These calculations are very useful. Are you getting them from any particular book or source?
These calculations were made by me, based on various sources on the internet, which cover:
• The approximate velocity of the WCC/MC bullet that struck JFK from a range of 88 yards.
• The approximate weight of the bullet.
• The approximate weight of an adult’s human head.
The best source of basic information, on the movement of JFK’s head and the speed of the limousine is, curiously, Josiah Thompson’s 1966 (?) book “Six Seconds in Dallas”, which covers the study by Physics Graduate student William Hoffman. Thompson’s basic idea in the 1960’s was very sound. Get a Physics Graduate student to study the data from the Zapruder film, to see in the motion of JFK’s head is consistent with a bullet strike from the front. To address two questions:
• Immediate after JFK is struck in the head, does his head and torso move backwards with constant momentum.
• If not, can this discrepancy be accounted for by the acceleration of the limousine, or by some other factor.
A Physics Graduate student is the one you would want for this study. When a scientist wins a Nobel Award in Physics it generally is not based on the data that he or she collected, it is based on the data collected by their Physics Graduate students who are working under them. Physics Graduate students are the best for this sort of work, and not the more senior university professors, because they have a lot more available time to put in the ‘grunt work’ of analyzing data.

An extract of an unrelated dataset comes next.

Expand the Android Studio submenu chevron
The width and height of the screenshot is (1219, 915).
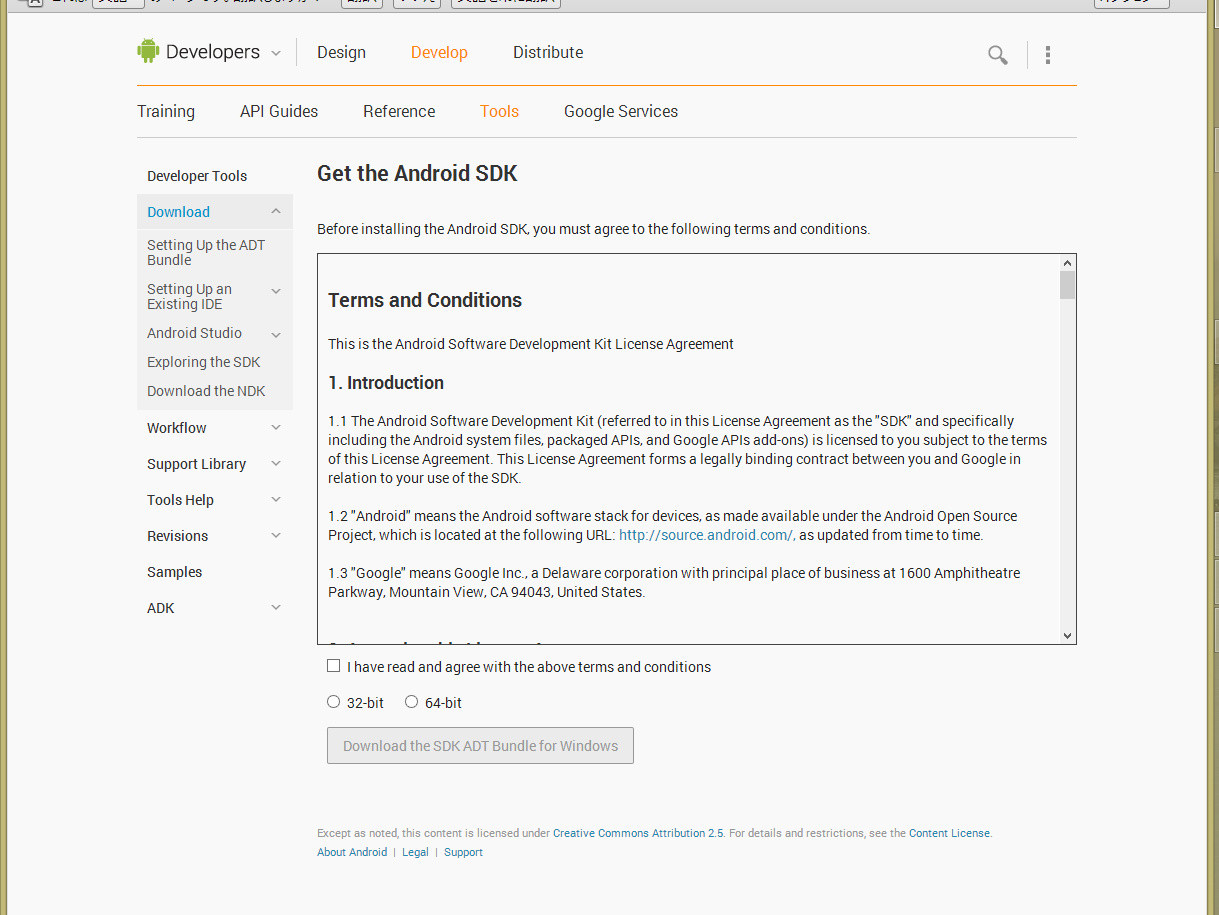(x=276, y=334)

William Hoffman’s included data showing, for frames 300 through 330 (as I recall):
• The position of JFK’s head, relative to the limousine.
• The estimated velocity of JFK’s head, relative to the limousine.

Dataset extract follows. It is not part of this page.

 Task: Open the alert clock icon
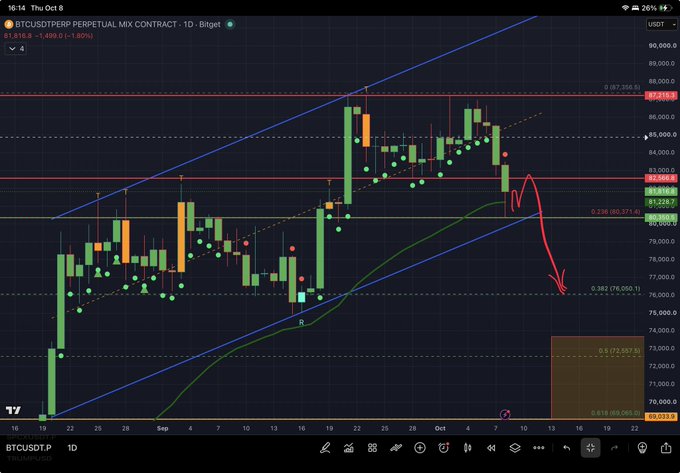(444, 448)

• The acceleration of JFK’s head, relative to the limousine.
Because the Zapruder film was shot from the side, all measured motions are in the forward/backward direction. There is no good data on any side-to-side motion.
What Hoffman’s data shows is the head:
• stayed mostly still, from z300 through z312,
• moved forward for just one frame interval at 2 mph from z312 through z313,
• gradually accelerated backward from 0.5 mph to 1.8 mph from z313 through z318.
JFK’s body clearly did not move backwards with constant momentum. Not only did the speed pick up, but the amount of mass which moved greatly increased, from JFK’s head alone moving at first, to both the head and torso moving by z315.
And this constant acceleration could not be accounted for by the acceleration of the limousine. While the limousine did accelerate slightly (likely related to the downward slope of the road) from z305 to z312, the acceleration was about one tenth of the amount required to explain JFK’s head acceleration during z313 through z318.
So, the “JFK’s head was pushed backwards by a bullet from the front” fails the physics test. This constant acceleration can only be accounted for by the Neurological Spasm theory.
What is my expertise on this? Not much, but more than most people. I took physics in my senior year of high school. Where I learned about the conservation of momentum and the conservation of energy. I would be lost except the physics of the JFK head shot involves the most basic concepts on Newtonian Physics.
In any case, Josiah Thompson had a good idea. Get a Physics Graduate student to collect the data so he could publish it. The problem is, that Mr. Thompson refused to accept the data he was presented with. But he still had William Hoffman’s data published because it was a good study that Thompson could not get himself to leave out his book. But he ignored the acceleration problem for many years, then ended up falsely claiming that the Zapruder film is too blurry to make accurate estimates.